Mnangagwa, 78 ans, dirige le Zimbabwe depuis novembre 2017, quelques jours après la démission contrainte de Mugabe par un coup d'État militaire. Huit mois plus tard, il remportait des élections vivement contestées par l'opposition.
Les prochaines ne sont prévues que dans deux ans mais il a déjà commencé à bricoler la constitution, pour à la fois asseoir son pouvoir et désarmer ses opposants.
Il y a quelques semaines, il a approuvé un amendement constitutionnel qui lui donne le pouvoir de choisir les juges et de prolonger le mandat de hauts magistrats, y compris au-delà de l'âge de la retraite.
L'opposition s'inquiète de ces changements qui donnent au président des pouvoirs excessifs.
Cette modification de la Constitution "est manifeste dans son intention de consolider la position du président avant les élections de 2023", a déclaré le Forum des ONG des droits de l'Homme du Zimbabwe dans un communiqué.
C'est "le coup le plus mortel porté au constitutionnalisme", a déploré Dzikamai Bere, directeur de l'Association des droits de l'homme du Zimbabwe.
Quelques jours après l'adoption de l'amendement, Mnangangwa a prolongé de cinq ans le mandat du juge en chef Luke Malaba, largement considéré comme son allié, alors qu'il devait partir en retraite à 70 ans.
Une association d'avocats a contesté, avec succès, le renouvellement de son mandat, rassurant sur la force des institutions et de la société civile pour limiter la mainmise complète du pouvoir.
Le camp présidentiel n'a pas caché sa rage, le ministre de la Justice Ziyambi Ziyambi allant même jusqu'à menacer de "frapper l'ennemi dans l'œil", affirmant que les tribunaux étaient manipulés par des forces étrangères.
- "Un vrai bazar" -
Succédant à Mugabe, Mnangagwa faisait miroiter une "nouvelle démocratie en marche", promettant de s'écarter du style autoritaire de l'ancien héros de l'indépendance, qui a dirigé le pays pendant 37 ans.
Mais pour ses détracteurs, l'ancien vice-président n'a pas fait mieux que son ex-patron, cherchant à consolider un État à parti unique en affaiblissant le principal parti d'opposition, le MDC.
Pour museler davantage l'opposition, le gouvernement a concocté un projet de "loi patriotique" pour interdire à tout Zimbabwéen de "communiquer délibérément des messages destinés à nuire à l'image et à la réputation du pays".
S'il est adopté, ce texte permettra au gouvernement de s'immiscer dans les communications privées entre citoyens et représentants de gouvernements étrangers.
"Ensemble, l'amendement constitutionnel et le projet de loi +patriotique+ constituent un grand recul en termes de démocratie", juge Eldred Masunungure, politologue à l'Université du Zimbabwe.
Selon lui, ces deux textes "animés de pulsions autoritaires, sont réellement conçus pour concentrer le pouvoir entre les mains du président".
"C'est un grand bazar", dit-il. "Le patriotisme ça ne se légifère pas.
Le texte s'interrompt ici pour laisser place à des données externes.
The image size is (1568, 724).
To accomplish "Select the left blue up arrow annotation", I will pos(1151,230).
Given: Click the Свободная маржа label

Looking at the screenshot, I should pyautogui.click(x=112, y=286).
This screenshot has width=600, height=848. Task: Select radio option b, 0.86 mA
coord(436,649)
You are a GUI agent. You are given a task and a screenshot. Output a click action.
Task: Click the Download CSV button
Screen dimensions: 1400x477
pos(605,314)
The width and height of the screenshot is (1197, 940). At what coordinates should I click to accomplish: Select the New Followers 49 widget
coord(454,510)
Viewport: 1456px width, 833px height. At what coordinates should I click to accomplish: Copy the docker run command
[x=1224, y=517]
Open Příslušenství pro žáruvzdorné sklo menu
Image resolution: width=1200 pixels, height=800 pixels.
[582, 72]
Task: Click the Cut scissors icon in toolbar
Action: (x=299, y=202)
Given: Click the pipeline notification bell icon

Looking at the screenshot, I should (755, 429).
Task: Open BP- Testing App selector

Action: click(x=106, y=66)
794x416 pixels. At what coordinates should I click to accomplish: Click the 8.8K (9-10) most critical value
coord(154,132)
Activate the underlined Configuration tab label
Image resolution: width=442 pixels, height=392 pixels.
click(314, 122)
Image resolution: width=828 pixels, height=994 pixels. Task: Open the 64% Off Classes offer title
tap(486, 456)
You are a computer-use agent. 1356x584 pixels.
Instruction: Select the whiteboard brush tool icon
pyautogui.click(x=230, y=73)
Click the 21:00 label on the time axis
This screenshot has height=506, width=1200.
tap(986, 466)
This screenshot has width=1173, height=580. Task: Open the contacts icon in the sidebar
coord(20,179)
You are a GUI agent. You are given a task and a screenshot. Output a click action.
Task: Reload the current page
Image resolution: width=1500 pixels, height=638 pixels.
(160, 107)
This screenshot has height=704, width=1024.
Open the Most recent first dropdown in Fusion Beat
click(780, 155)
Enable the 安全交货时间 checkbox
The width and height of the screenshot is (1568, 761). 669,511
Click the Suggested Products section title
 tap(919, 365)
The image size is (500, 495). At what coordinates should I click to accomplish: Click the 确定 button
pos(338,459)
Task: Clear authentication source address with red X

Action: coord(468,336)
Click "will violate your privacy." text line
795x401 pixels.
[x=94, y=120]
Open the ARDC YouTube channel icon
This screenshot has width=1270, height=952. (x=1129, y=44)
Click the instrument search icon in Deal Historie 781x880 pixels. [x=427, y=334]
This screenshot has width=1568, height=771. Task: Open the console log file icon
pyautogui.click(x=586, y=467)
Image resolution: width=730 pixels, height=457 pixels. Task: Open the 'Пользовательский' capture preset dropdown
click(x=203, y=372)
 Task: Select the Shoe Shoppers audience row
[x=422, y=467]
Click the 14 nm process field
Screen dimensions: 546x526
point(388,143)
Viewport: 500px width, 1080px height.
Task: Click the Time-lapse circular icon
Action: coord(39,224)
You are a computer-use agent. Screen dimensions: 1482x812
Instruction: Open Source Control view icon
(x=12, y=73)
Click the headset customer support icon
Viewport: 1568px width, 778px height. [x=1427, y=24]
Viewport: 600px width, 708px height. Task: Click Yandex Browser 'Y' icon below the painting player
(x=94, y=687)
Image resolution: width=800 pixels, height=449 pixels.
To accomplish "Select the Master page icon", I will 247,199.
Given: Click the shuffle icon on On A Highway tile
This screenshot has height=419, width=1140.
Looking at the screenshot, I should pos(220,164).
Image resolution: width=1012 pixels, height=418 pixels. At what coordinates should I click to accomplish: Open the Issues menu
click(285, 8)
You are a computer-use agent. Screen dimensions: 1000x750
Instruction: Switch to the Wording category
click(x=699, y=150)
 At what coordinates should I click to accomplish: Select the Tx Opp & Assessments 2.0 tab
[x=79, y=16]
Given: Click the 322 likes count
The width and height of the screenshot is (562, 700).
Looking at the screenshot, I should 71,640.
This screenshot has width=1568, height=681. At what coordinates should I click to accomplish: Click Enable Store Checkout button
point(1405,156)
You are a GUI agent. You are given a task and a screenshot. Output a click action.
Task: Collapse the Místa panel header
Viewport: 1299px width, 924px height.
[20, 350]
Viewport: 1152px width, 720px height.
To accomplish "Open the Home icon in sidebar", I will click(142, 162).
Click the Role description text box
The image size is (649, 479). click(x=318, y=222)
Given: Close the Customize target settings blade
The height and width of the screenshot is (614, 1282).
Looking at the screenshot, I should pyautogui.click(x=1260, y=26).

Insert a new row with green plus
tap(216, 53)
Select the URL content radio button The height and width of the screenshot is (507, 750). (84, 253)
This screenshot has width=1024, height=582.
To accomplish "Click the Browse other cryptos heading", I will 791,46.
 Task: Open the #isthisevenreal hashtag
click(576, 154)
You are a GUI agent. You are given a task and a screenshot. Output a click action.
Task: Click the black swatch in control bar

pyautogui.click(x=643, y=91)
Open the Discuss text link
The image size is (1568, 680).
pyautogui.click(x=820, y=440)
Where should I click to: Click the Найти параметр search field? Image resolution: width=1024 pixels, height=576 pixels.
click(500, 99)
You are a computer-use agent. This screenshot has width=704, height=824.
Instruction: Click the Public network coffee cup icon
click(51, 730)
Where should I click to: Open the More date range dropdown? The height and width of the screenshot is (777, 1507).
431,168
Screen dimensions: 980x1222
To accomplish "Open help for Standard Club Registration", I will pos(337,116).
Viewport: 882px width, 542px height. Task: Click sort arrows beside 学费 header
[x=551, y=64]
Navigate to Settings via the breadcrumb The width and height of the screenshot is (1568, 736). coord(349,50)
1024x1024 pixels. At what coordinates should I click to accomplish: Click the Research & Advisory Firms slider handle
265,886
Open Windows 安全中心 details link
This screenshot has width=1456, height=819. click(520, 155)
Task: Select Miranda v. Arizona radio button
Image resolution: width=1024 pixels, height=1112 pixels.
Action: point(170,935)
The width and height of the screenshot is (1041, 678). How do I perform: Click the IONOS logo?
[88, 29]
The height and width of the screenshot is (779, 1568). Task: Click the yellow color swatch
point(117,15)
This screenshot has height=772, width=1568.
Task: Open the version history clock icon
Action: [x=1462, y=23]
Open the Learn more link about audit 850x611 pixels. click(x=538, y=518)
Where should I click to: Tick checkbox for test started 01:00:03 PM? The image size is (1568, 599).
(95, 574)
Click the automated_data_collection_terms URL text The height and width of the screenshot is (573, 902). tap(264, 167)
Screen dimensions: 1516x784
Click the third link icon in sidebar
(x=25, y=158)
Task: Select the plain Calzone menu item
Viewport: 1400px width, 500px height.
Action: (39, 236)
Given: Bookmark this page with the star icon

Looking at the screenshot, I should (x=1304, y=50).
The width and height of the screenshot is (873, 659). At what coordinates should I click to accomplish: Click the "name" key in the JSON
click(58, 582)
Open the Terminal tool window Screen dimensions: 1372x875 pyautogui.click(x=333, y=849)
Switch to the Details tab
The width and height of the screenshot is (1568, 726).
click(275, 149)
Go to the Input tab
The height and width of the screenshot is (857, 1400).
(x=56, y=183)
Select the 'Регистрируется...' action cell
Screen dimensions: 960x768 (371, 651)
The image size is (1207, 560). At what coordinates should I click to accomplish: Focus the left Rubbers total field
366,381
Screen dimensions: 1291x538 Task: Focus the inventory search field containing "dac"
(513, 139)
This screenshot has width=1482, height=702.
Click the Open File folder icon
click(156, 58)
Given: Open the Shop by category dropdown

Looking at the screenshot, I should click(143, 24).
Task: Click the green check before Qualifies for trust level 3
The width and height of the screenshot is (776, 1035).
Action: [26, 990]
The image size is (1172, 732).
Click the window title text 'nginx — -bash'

Il s'agit simplement de museler les critiques".
Au MDC, le responsable des affaires juridiques Kucaca Phulu a affirmé que les textes "sont conçus pour ancrer un exécutif impérial" sans contrôles suffisants.
Mais pour l'analyste politique Alexander Rusero, Mnangagwa joue une partie plus fine qu'autrefois.
"Par le passé, le Zanu-PF (au pouvoir) utilisait la violence et les enlèvements pour intimider ses opposants, là ils choisissent des moyens plus subtils", explique-t-il à l'AFP.
"Nous sommes sur des montagnes russes, le règne par le droit opposé à l'État de droit. Le passage à tabac des gens n'est plus viable", dit-il, mais "la voie a été dégagée" et les élections de 2023, "c'est comme si c'était fait".